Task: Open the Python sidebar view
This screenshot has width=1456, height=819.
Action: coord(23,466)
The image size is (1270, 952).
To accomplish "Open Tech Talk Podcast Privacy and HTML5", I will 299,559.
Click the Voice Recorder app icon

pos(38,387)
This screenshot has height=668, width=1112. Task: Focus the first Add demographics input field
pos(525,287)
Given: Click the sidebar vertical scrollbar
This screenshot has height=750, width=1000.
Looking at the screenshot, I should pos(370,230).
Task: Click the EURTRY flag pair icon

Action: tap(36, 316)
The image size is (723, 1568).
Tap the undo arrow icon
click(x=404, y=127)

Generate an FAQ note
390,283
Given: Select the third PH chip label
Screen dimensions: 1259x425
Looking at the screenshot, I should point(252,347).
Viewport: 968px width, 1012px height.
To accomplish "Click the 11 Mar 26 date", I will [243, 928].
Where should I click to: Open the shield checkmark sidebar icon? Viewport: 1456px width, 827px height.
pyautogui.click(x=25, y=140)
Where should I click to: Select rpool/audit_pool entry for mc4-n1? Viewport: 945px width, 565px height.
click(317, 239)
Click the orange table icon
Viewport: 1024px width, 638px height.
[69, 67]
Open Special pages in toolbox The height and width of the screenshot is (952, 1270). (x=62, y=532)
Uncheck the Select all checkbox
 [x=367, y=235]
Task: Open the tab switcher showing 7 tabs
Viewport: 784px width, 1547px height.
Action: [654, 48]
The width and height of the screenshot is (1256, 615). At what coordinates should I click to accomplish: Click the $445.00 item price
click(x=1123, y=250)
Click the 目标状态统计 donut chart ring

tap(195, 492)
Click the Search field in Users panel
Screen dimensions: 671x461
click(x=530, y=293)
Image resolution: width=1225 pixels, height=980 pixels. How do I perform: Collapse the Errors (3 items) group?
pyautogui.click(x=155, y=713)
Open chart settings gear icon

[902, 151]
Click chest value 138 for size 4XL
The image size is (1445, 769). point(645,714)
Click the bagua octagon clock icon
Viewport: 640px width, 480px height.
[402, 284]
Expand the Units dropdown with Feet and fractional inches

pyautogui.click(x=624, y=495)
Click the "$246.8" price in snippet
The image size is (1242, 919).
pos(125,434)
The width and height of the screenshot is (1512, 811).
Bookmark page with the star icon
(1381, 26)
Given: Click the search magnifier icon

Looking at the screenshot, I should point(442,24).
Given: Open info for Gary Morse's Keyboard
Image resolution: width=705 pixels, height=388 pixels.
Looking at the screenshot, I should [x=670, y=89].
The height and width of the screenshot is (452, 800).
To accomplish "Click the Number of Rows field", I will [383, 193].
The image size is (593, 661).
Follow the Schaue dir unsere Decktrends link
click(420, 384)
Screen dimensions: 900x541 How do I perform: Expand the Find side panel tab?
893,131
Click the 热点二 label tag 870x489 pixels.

Aim of the exercise: Can you give all the records above again, replacing every "Task" with "Instruction" and leaving everything else unchanged?

Output for this task:
Instruction: Open the Python sidebar view
This screenshot has width=1456, height=819.
Action: coord(23,466)
The image size is (1270, 952).
To accomplish "Open Tech Talk Podcast Privacy and HTML5", I will 299,559.
Click the Voice Recorder app icon

pos(38,387)
This screenshot has height=668, width=1112. Instruction: Focus the first Add demographics input field
pos(525,287)
Given: Click the sidebar vertical scrollbar
This screenshot has height=750, width=1000.
Looking at the screenshot, I should pos(370,230).
Instruction: Click the EURTRY flag pair icon

Action: tap(36, 316)
The image size is (723, 1568).
Tap the undo arrow icon
click(x=404, y=127)

Generate an FAQ note
390,283
Given: Select the third PH chip label
Screen dimensions: 1259x425
Looking at the screenshot, I should point(252,347).
Viewport: 968px width, 1012px height.
To accomplish "Click the 11 Mar 26 date", I will [243, 928].
Where should I click to: Open the shield checkmark sidebar icon? Viewport: 1456px width, 827px height.
pyautogui.click(x=25, y=140)
Where should I click to: Select rpool/audit_pool entry for mc4-n1? Viewport: 945px width, 565px height.
click(317, 239)
Click the orange table icon
Viewport: 1024px width, 638px height.
[69, 67]
Open Special pages in toolbox The height and width of the screenshot is (952, 1270). (x=62, y=532)
Uncheck the Select all checkbox
 [x=367, y=235]
Instruction: Open the tab switcher showing 7 tabs
Viewport: 784px width, 1547px height.
Action: [654, 48]
The width and height of the screenshot is (1256, 615). At what coordinates should I click to accomplish: Click the $445.00 item price
click(x=1123, y=250)
Click the 目标状态统计 donut chart ring

tap(195, 492)
Click the Search field in Users panel
Screen dimensions: 671x461
click(x=530, y=293)
Image resolution: width=1225 pixels, height=980 pixels. How do I perform: Collapse the Errors (3 items) group?
pyautogui.click(x=155, y=713)
Open chart settings gear icon

[902, 151]
Click chest value 138 for size 4XL
The image size is (1445, 769). point(645,714)
Click the bagua octagon clock icon
Viewport: 640px width, 480px height.
[402, 284]
Expand the Units dropdown with Feet and fractional inches

pyautogui.click(x=624, y=495)
Click the "$246.8" price in snippet
The image size is (1242, 919).
pos(125,434)
The width and height of the screenshot is (1512, 811).
Bookmark page with the star icon
(1381, 26)
Given: Click the search magnifier icon

Looking at the screenshot, I should point(442,24).
Given: Open info for Gary Morse's Keyboard
Image resolution: width=705 pixels, height=388 pixels.
Looking at the screenshot, I should [x=670, y=89].
The height and width of the screenshot is (452, 800).
To accomplish "Click the Number of Rows field", I will [383, 193].
The image size is (593, 661).
Follow the Schaue dir unsere Decktrends link
click(420, 384)
Screen dimensions: 900x541 How do I perform: Expand the Find side panel tab?
893,131
Click the 热点二 label tag 870x489 pixels.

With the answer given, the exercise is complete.